▶ **What the exercise asks**: No pictures belong in the copy. Set down exactly the lines from the one that contains "You are a GUI" through the end of the data.

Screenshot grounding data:
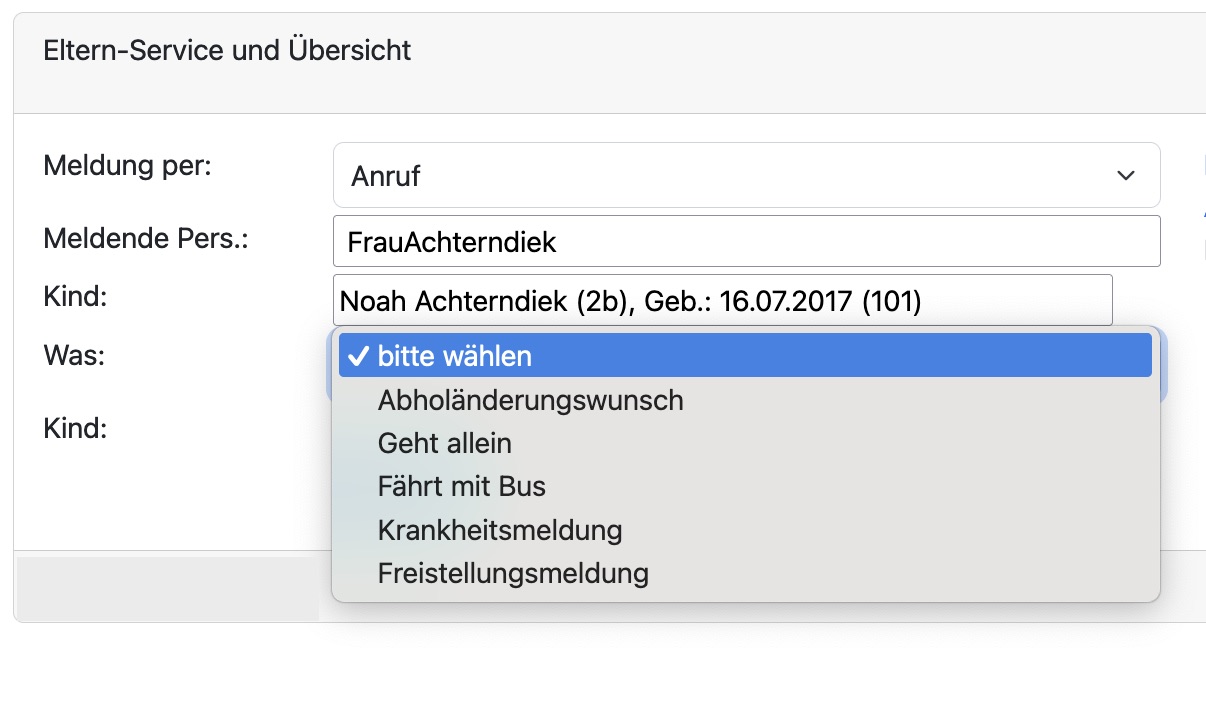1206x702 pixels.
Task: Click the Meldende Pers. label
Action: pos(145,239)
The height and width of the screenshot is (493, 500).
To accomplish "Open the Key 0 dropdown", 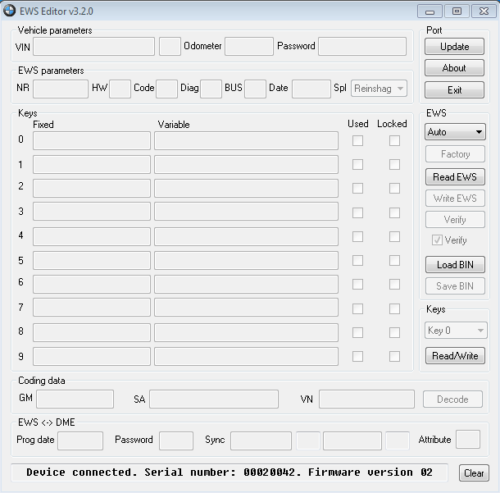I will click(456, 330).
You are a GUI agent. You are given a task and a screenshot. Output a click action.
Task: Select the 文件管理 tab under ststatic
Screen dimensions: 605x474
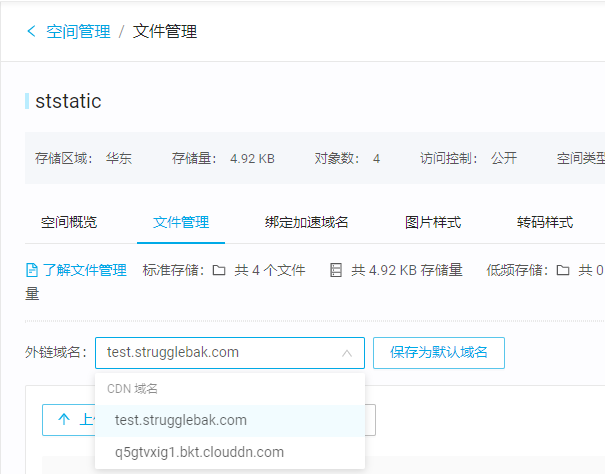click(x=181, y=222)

▶ **Answer section**:
You are a GUI agent. You are given a task and a screenshot. Output a click action.
Task: Select the 文件管理 tab under ststatic
Screen dimensions: 605x474
click(x=181, y=222)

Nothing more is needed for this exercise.